ABOUT THIS EXERCISE: All lines from the one containing "This screenshot has height=534, width=773." through the last line of the listing should be given again exactly, with no pictures.
# # # # #
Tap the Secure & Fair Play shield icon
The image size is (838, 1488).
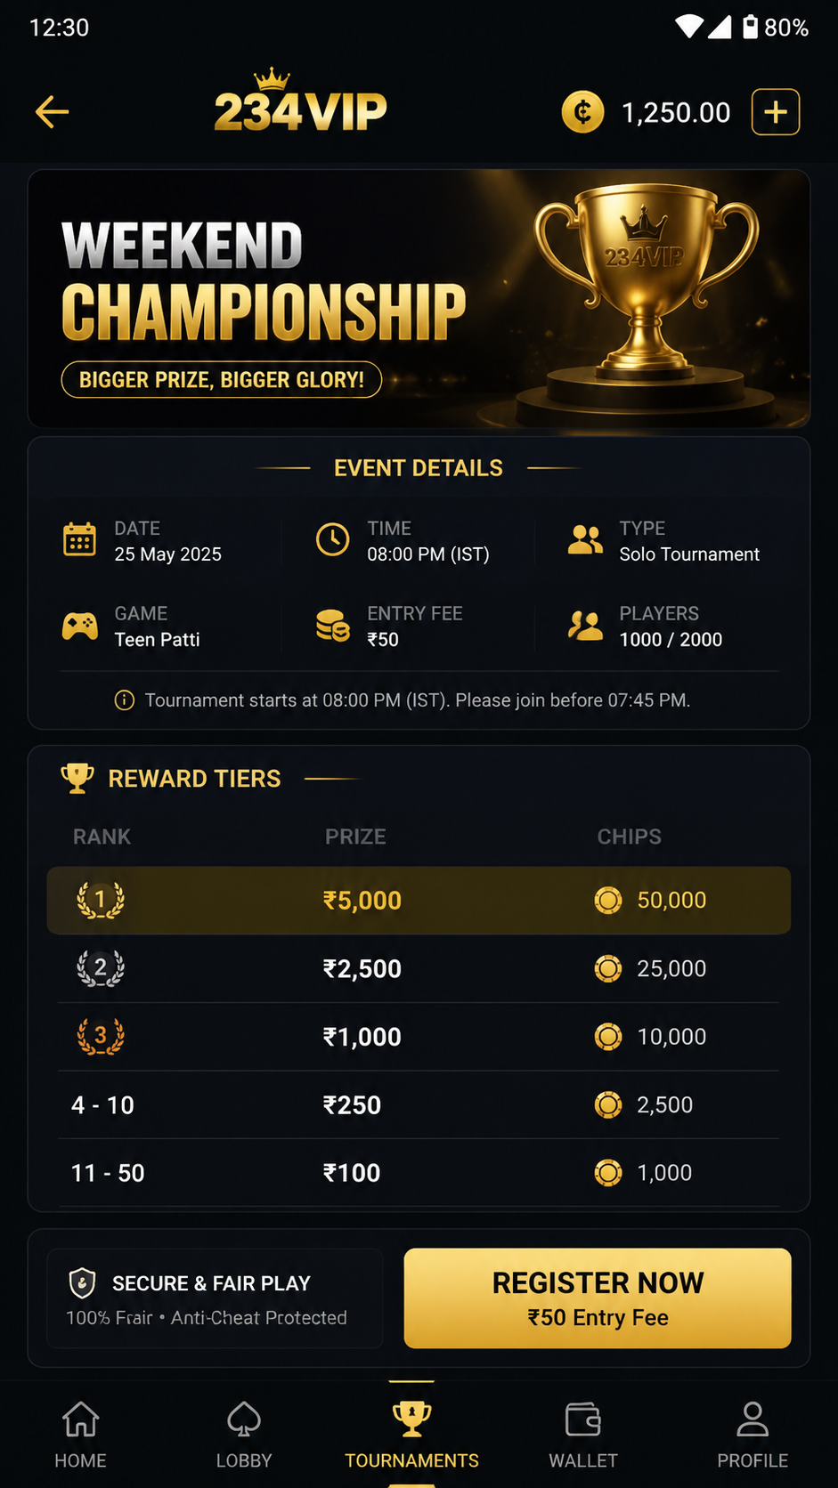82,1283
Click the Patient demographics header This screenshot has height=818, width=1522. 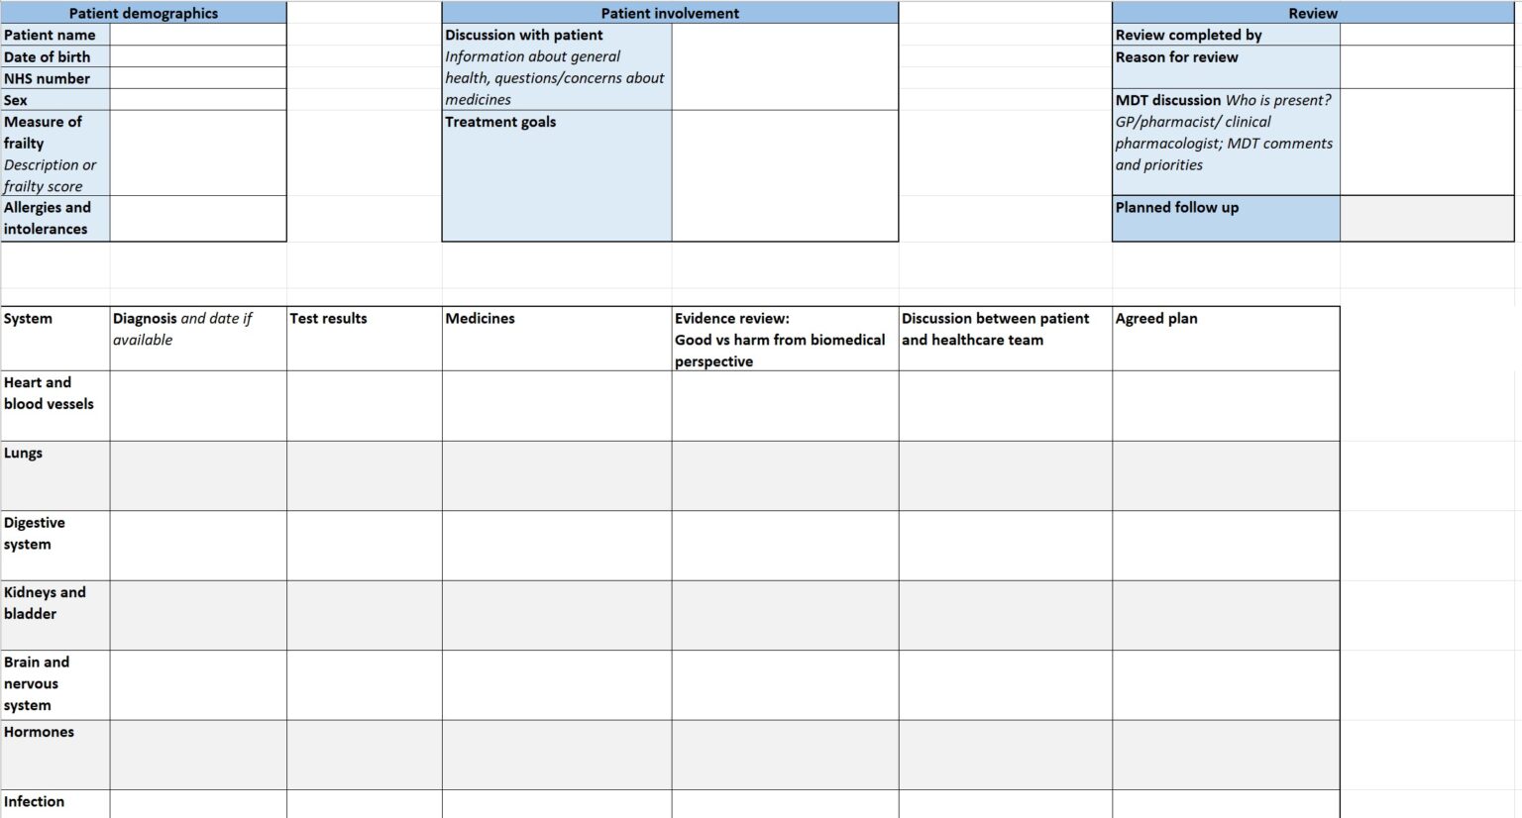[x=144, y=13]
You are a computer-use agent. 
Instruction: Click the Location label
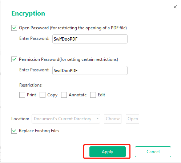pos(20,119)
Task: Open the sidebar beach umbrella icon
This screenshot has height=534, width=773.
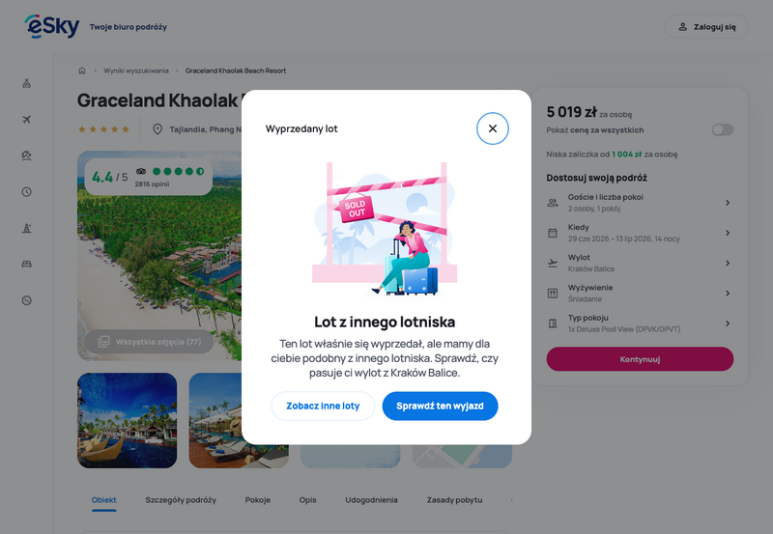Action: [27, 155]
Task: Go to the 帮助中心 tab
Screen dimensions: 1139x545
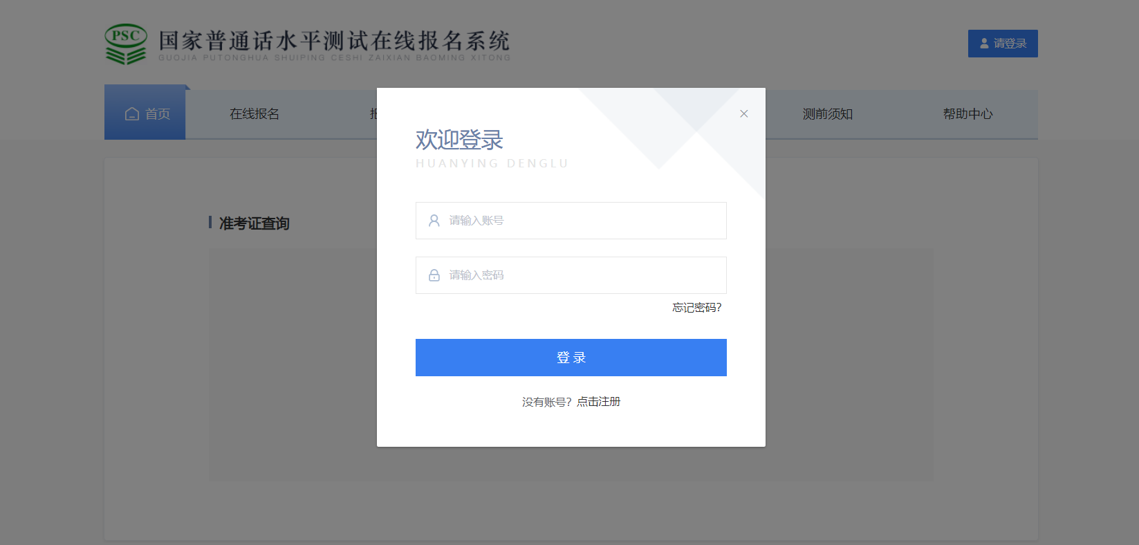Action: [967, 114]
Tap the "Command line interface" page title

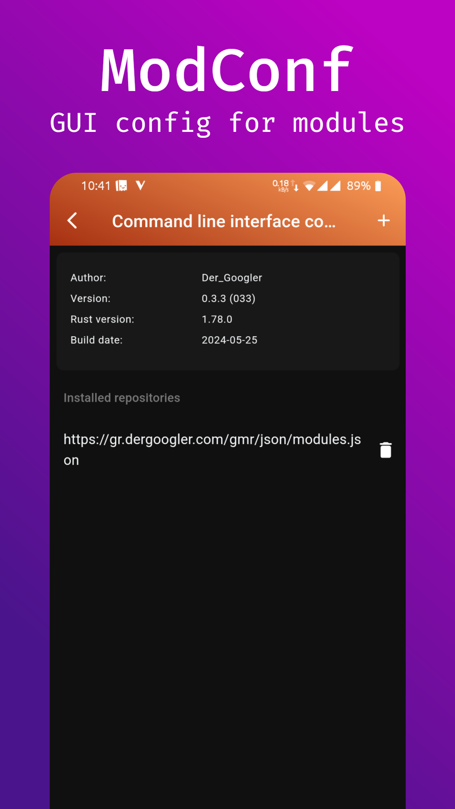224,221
# # # # #
SOLUTION TO THIS PROBLEM:
This screenshot has height=534, width=773.
Action: [27, 155]
Task: Go to the 帮助中心 tab
Screen dimensions: 1139x545
Action: [967, 114]
Tap the "Command line interface" page title

224,221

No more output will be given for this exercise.